→ Task instructions
Starting at the line that contains "Select Broccoli Rabe & Sausage Pizza" and ending at the line that contains "click(36, 157)", express the data below as a Markdown table with the columns Row and Line. Number each line in Row, put its text in Line, and skip blank lines.

→ Recorded data
════════════════════

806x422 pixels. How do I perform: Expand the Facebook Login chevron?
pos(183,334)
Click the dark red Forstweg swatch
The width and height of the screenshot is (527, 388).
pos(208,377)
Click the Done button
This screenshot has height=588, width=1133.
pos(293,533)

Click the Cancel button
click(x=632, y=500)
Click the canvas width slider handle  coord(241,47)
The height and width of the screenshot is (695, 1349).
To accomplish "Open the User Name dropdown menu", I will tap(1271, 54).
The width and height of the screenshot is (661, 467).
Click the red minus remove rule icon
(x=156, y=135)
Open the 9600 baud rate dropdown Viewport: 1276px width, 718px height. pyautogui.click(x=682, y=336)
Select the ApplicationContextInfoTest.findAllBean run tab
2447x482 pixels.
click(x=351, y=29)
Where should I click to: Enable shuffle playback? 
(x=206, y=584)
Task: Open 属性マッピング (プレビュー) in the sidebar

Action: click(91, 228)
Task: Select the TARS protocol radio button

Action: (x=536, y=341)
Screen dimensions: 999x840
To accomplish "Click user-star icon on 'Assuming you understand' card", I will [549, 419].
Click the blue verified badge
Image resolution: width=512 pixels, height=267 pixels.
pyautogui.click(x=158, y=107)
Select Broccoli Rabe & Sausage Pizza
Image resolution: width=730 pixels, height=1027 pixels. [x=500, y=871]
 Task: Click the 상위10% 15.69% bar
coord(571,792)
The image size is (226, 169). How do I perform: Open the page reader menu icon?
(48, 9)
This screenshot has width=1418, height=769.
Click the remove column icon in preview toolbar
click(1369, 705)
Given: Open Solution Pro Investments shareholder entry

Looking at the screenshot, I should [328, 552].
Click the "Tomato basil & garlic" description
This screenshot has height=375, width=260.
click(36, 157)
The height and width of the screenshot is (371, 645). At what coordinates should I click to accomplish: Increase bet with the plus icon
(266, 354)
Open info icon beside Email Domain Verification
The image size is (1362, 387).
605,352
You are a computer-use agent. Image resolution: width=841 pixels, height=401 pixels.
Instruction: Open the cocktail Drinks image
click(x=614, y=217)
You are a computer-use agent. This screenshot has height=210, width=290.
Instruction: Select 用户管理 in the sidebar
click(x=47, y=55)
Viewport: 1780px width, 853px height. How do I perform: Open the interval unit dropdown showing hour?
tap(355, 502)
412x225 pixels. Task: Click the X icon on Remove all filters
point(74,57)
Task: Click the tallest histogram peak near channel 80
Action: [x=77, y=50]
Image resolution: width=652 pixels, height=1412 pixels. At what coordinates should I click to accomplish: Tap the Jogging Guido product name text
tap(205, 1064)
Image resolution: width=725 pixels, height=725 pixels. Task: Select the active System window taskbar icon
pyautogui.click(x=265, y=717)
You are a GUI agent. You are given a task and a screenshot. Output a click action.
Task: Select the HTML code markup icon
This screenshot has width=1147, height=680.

════════════════════

→ The answer
| Row | Line |
|---|---|
| 1 | Select Broccoli Rabe & Sausage Pizza |
| 2 | Image resolution: width=730 pixels, height=1027 pixels. [x=500, y=871] |
| 3 |  Task: Click the 상위10% 15.69% bar |
| 4 | coord(571,792) |
| 5 | The image size is (226, 169). How do I perform: Open the page reader menu icon? |
| 6 | (48, 9) |
| 7 | This screenshot has width=1418, height=769. |
| 8 | Click the remove column icon in preview toolbar |
| 9 | click(1369, 705) |
| 10 | Given: Open Solution Pro Investments shareholder entry |
| 11 | Looking at the screenshot, I should [328, 552]. |
| 12 | Click the "Tomato basil & garlic" description |
| 13 | This screenshot has height=375, width=260. |
| 14 | click(36, 157) |